Reproduce verbatim the items below, starting from the line with "This screenshot has width=1366, height=720." up to and including the line with "Horizontal slide bar", and output nothing else.

## begin

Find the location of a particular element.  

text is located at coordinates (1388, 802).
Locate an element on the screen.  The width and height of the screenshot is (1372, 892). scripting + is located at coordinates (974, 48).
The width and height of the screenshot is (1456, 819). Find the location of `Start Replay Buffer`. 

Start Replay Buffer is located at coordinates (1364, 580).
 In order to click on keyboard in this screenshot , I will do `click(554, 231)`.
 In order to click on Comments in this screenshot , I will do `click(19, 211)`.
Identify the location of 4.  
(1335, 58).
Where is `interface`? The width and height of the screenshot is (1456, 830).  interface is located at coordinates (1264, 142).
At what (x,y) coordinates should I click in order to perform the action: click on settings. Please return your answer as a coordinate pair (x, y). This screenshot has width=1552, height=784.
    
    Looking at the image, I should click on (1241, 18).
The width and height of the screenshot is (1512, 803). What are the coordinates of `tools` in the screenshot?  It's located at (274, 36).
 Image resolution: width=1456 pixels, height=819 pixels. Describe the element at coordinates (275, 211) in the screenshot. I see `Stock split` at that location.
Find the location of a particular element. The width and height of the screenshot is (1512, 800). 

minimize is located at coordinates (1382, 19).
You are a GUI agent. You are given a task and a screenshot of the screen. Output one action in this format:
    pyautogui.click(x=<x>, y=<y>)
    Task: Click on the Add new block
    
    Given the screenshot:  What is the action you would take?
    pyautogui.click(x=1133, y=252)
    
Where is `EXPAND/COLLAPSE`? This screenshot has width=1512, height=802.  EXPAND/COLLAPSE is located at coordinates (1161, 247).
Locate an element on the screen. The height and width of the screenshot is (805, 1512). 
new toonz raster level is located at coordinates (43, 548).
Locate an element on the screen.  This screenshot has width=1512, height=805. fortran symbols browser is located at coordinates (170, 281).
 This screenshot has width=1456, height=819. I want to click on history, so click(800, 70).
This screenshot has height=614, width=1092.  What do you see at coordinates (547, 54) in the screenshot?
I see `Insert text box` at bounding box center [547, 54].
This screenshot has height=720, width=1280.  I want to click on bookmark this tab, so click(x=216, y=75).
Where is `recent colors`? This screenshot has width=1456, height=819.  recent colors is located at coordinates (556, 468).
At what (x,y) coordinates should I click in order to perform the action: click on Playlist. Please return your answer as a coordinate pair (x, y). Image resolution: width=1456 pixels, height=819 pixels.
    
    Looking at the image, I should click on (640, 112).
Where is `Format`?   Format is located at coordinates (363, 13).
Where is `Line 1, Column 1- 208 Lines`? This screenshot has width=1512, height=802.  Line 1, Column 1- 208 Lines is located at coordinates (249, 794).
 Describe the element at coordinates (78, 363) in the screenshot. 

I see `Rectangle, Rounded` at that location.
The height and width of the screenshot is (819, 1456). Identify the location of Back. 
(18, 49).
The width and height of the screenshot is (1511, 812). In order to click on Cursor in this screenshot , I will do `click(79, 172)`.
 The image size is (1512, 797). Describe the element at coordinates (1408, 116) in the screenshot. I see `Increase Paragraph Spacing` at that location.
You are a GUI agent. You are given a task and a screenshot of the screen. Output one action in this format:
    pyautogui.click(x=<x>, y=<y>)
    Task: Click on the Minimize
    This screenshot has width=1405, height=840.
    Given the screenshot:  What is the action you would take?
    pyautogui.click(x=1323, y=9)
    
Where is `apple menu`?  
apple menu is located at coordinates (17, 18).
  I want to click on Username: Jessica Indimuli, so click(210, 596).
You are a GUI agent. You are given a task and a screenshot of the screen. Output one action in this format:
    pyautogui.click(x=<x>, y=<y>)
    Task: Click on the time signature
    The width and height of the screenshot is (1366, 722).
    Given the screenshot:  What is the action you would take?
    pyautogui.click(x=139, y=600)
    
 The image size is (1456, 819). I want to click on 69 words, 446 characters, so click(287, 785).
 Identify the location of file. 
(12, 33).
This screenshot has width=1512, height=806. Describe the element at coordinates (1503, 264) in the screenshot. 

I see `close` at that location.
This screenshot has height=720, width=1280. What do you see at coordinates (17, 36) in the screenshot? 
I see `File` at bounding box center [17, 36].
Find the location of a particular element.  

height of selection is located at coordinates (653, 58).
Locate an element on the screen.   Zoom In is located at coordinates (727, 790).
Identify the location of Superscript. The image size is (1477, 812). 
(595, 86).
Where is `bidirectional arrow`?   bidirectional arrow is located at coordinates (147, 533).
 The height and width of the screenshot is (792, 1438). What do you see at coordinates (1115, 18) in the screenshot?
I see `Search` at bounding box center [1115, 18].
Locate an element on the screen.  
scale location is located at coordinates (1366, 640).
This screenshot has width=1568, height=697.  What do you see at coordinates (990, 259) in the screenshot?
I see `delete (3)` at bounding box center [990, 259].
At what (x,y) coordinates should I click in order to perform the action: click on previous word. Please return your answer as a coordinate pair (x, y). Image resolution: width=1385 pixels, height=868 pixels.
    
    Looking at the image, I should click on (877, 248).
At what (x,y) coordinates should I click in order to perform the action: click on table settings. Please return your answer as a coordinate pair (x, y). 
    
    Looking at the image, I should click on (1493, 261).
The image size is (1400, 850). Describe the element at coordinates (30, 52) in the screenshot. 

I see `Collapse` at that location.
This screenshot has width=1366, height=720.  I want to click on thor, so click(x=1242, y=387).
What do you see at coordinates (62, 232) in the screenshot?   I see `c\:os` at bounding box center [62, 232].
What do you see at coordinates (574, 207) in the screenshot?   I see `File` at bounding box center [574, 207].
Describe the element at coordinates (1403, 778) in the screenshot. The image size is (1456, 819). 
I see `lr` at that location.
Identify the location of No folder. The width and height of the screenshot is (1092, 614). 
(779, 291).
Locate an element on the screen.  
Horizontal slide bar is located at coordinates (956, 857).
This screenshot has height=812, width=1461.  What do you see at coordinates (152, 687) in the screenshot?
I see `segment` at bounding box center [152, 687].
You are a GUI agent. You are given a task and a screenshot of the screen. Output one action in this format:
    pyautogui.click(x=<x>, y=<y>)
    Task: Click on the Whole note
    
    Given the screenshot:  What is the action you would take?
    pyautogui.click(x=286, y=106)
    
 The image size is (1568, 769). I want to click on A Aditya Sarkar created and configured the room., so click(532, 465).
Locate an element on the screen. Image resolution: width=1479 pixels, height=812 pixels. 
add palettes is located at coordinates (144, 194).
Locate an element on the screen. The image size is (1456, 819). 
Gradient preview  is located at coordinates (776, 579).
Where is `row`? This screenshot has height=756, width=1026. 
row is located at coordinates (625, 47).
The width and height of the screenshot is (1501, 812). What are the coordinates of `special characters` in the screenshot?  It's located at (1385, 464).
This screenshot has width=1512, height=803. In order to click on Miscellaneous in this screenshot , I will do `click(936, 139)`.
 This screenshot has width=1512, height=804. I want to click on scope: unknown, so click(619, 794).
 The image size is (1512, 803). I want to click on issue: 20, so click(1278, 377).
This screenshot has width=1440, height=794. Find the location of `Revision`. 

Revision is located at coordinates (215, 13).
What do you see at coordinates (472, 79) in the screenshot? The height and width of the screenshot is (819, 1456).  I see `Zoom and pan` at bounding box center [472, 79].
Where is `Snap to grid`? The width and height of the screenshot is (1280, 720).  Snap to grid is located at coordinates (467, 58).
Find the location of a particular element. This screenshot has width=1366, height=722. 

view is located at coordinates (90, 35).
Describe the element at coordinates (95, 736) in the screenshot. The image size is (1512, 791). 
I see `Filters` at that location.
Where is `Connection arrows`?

## end

● **Exercise solution**:
This screenshot has width=1366, height=720.  I want to click on thor, so click(x=1242, y=387).
What do you see at coordinates (62, 232) in the screenshot?   I see `c\:os` at bounding box center [62, 232].
What do you see at coordinates (574, 207) in the screenshot?   I see `File` at bounding box center [574, 207].
Describe the element at coordinates (1403, 778) in the screenshot. The image size is (1456, 819). 
I see `lr` at that location.
Identify the location of No folder. The width and height of the screenshot is (1092, 614). 
(779, 291).
Locate an element on the screen.  
Horizontal slide bar is located at coordinates (956, 857).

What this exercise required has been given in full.